Learn more about Peastat on WebKeyDesign’s Forum.

Blog Comment Spam

Last year, Charles Arthur interviewed a link spammer for The Register, detailing why and how, link spammers target weblogs. The entire story is interesting in that the spammer describes how most sophisticated comment spam is actually done through proxy machines so that the spammer is not penalized by his own isp. However, the story of link spammers is no different than most other stories on the Internet. It all eventually leads to the idea that the ethics of committing such actions are very debatable, but that due to lack of consequences, the strategy continues to be very popular. This reminds me of something I read a long time ago about how locks on doors are not really for thieves, but for everyone else; meaning that a thief will break your window to get inside and rob you, while a normal person will only be tempted if you leave your doors unlocked. This is the same reasoning for spammers. If they can make money by spamming you, without being penalized, they will. In the business world marketing is everything and the temptation to view link spamming (or any type of spamming) as legitimate marketing is so great that many spammers do in fact view themselves as any number of labels, such as: affiliate, search engine optimiser, advertising consultant, or simply marketing.

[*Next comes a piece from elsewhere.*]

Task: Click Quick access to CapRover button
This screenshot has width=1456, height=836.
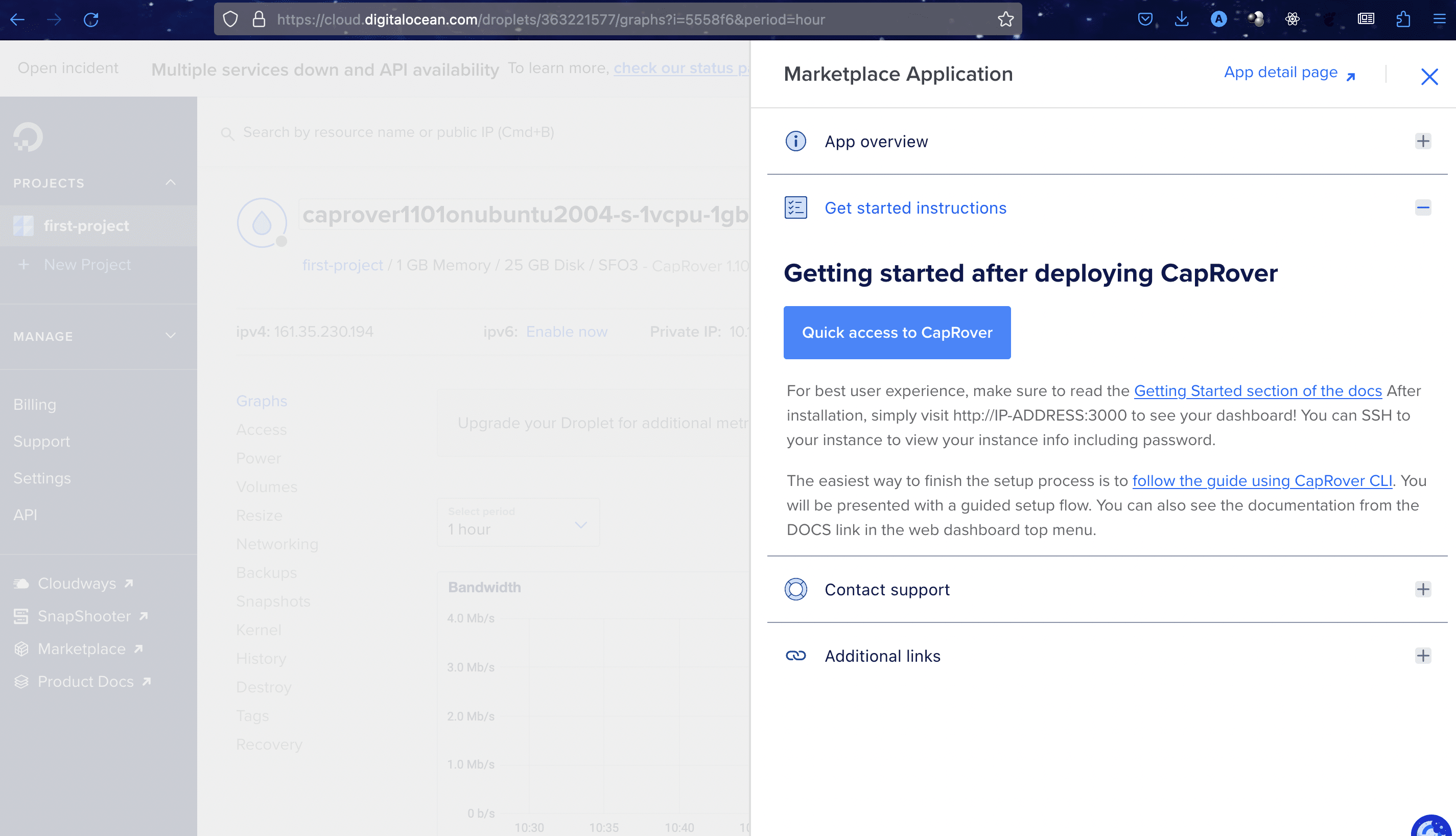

The Webmaster’s Spam Problem

Regardless of what the ethics are, Comment Spam, is in the end the webmaster’s problem and no one else’s. This means that just as the link spammer invests lots of time in tweaking his arsenal of spam tools, the webmaster must invest in some counter initiatives to protect his site and content. For WordPress users, the WordPress Codex has lots of helpful information on combating comment spam, but while browsing a blog myself, I noticed a completely different strategy. The webmaster for a blog had added a warning to the bottom of her blog that warned spammers that any comment spam would result in their domain being reported to Google as a spammer.

Google actually maintains a Report Spam page, in which you are encouraged to report domains that are using deceptive practices to achieve higher search engine rankings. I am not sure if Google would accept link spammers and the domains they market as actual spam domains, but ultimately it is up to Google to decide this. I will note that Google is known to check the sites of the person who submitted the complaint as well, so Google does not take these complaints at face value.

A while back Google worked with MSNSearch and Yahoo!, to implement the nofollow attribute for links, which was suppose to prevent blog comment spam by giving no emphasis or weight to comment links, but obviously this has not totally deterred link spammers. The rel=”nofollow” attribute is implemented in WordPress 1.5 and other major blog scripts, yet I still receive many comment spam entries weekly.

It is evident that dealing with spam is going to be an ongoing task for webmasters, and that this is just one of many problems we have to deal with as the price of having a space on the Internet.

Installing Scripts For Your Site

You just downloaded a script program from HotScripts.com that you think will give your web site some very much needed features or maybe you decided that a complete content management system is what you need to base your site on, and now it is time to install that script or program. Except that all you keep getting are error pages and you cannot get your site working now!

Script installation can quickly become a nightmare if you do not know what you are doing or if you missed a step somewhere in the process. This is why programmers write installers for their scripts, but even a good installer cannot detect everything that could go wrong.

Here are some good tips to keep in mind when installing a script on your site:

Demo Your Script:

Although not always possible, most scripts that are popular have a demo site or demo area that show you what they do. This is the best way of seeing if a script is right for your site. A good site to try out most web based cms and blog scripts is OpenSourceCMS.com, who has demos and user comments on many open source scripts.

Research The Requirements:

All scripts have certain requirements, be it a specific version of PHP or MySQL, or perhaps a specific Perl module is required. Make sure your webhost account has these requirements, in cPanel most version and module information is located on the left, when you login to your account.

Choose The Correct Script:

Resist the temptation to install a beta or alpha version of a script, unless absolutely necessary. Even full releases of scripts can have defects, and so sometime it is better to wait a couple of days after a regular stable release.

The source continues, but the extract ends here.